Material shown:
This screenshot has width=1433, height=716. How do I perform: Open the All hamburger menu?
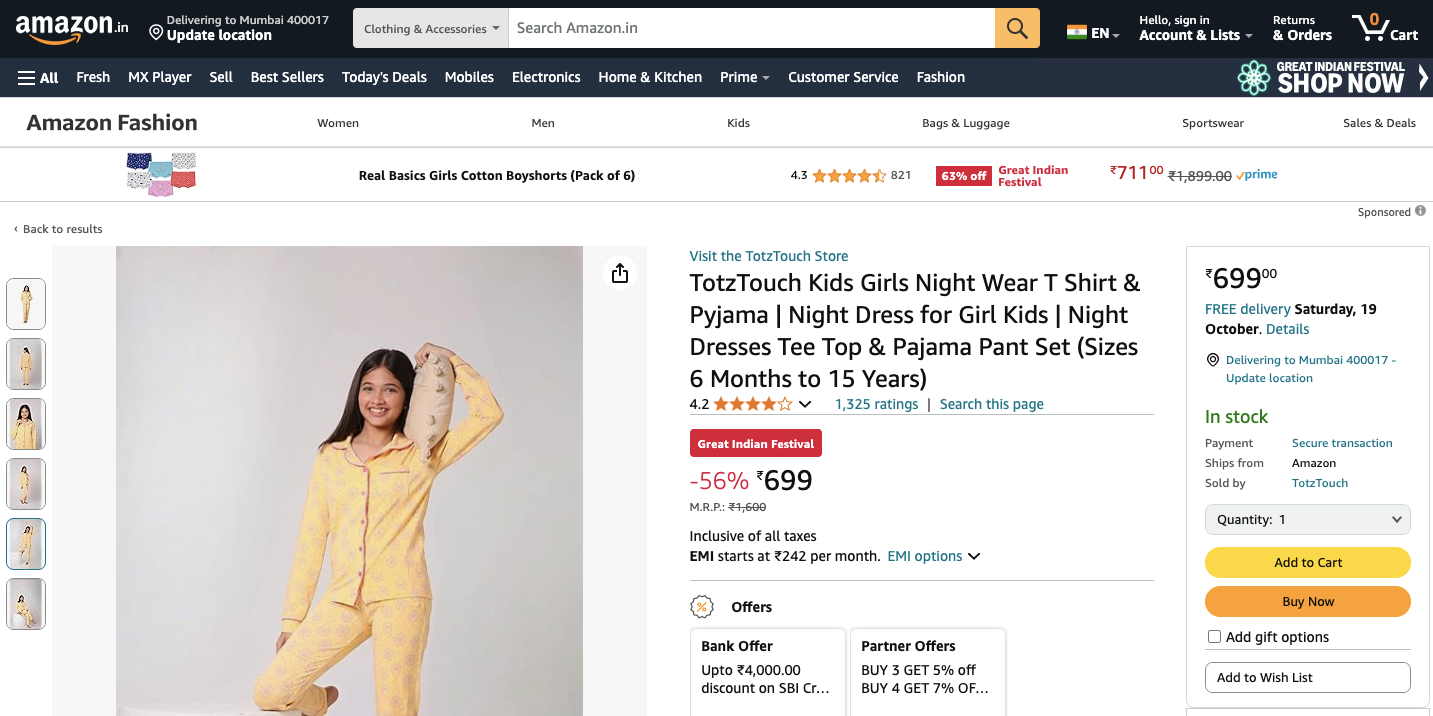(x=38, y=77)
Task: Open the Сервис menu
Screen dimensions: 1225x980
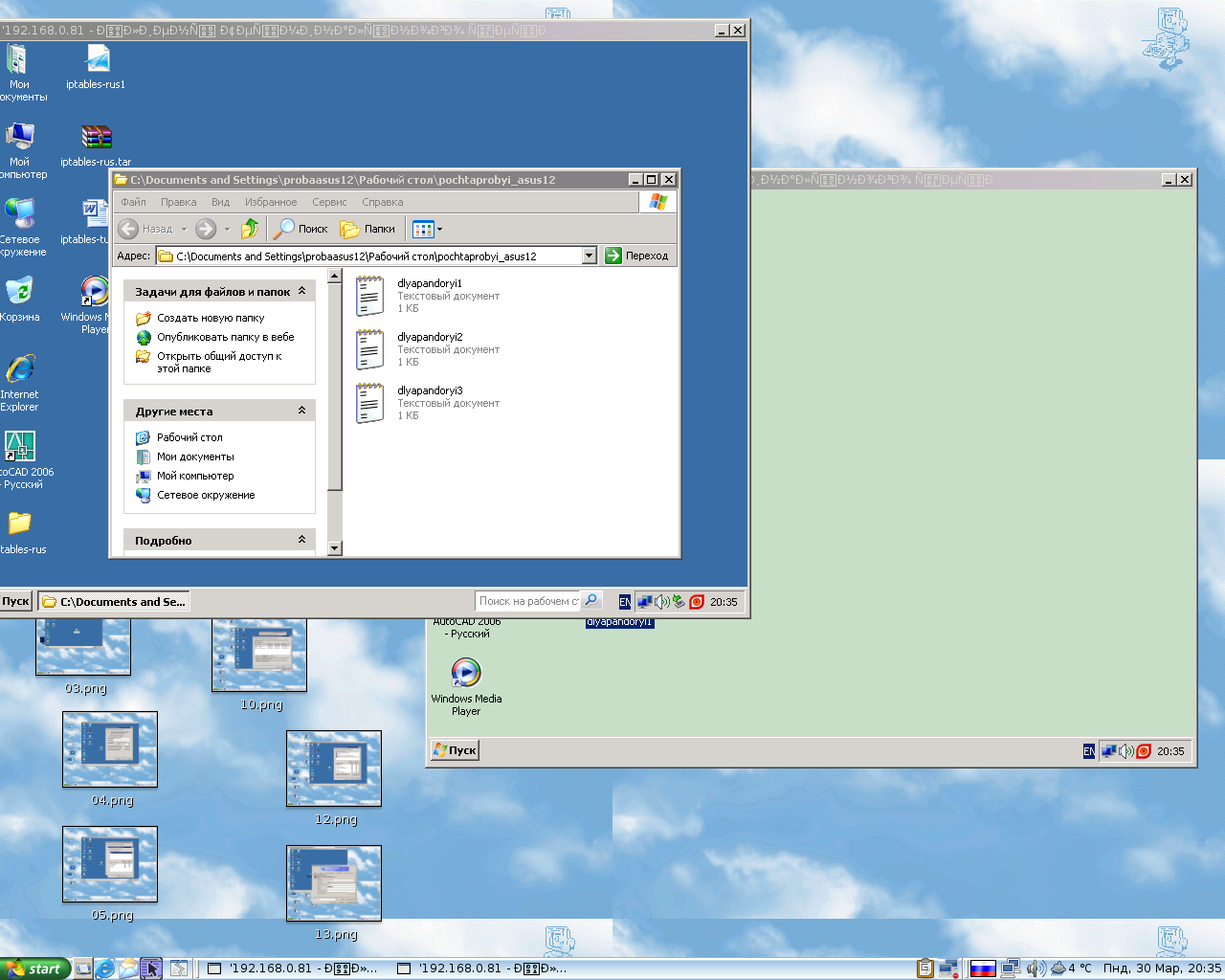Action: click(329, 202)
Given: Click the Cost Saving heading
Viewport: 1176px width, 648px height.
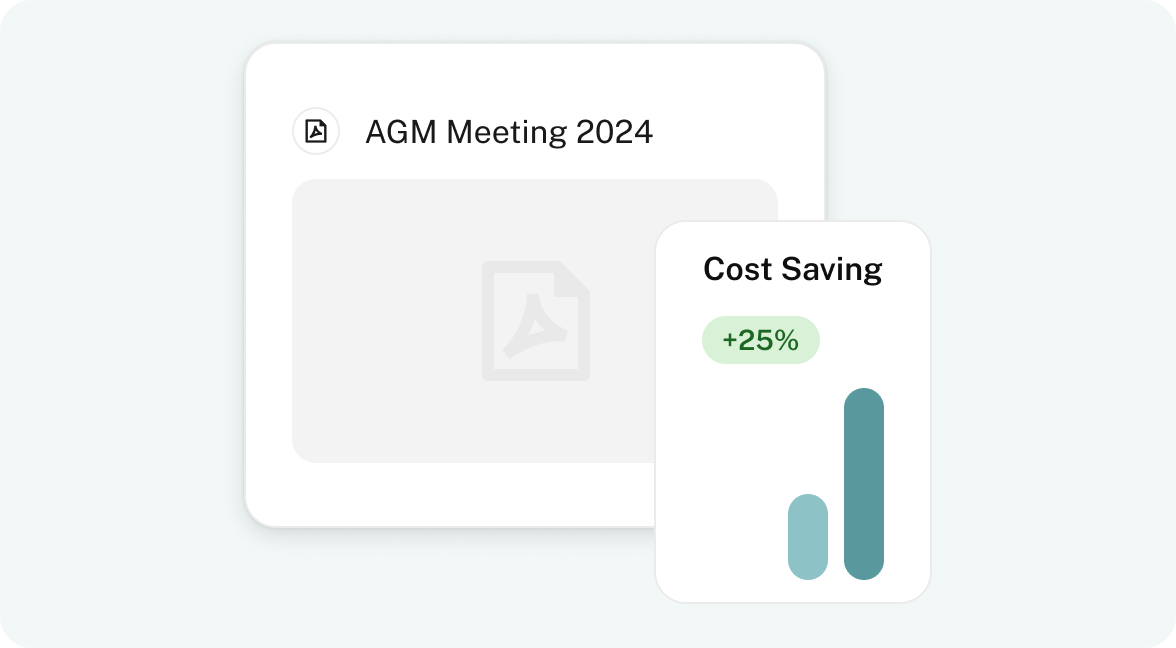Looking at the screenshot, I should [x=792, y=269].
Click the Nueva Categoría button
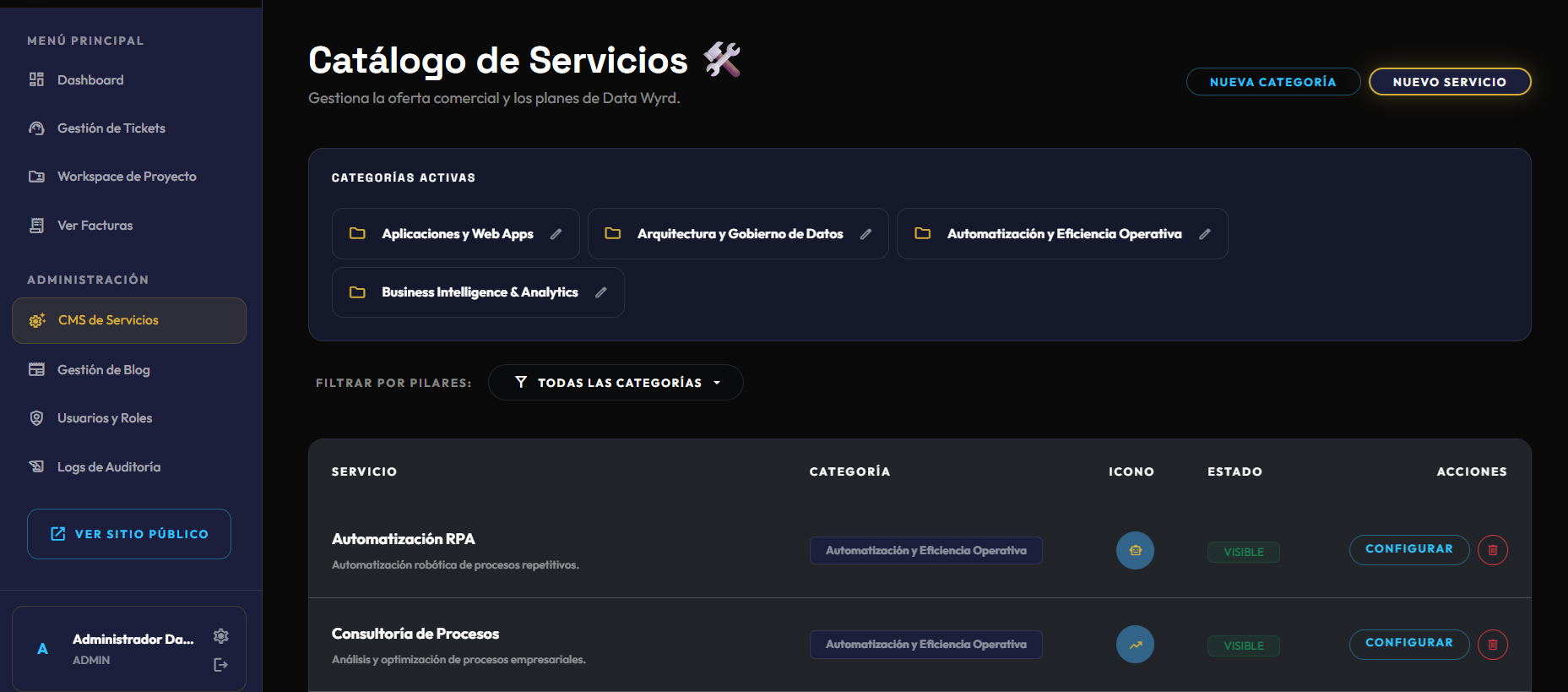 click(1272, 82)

Problem requirements:
Starting at the line that contains "Screen dimensions: 1225x980", restate each line verbatim through the final line of the listing, skipping all pictures.

Exercise result:
Screen dimensions: 1225x980
Action: click(329, 202)
Given: Click the Cost Saving heading
Viewport: 1176px width, 648px height.
Looking at the screenshot, I should [x=792, y=269].
Click the Nueva Categoría button
 click(1272, 82)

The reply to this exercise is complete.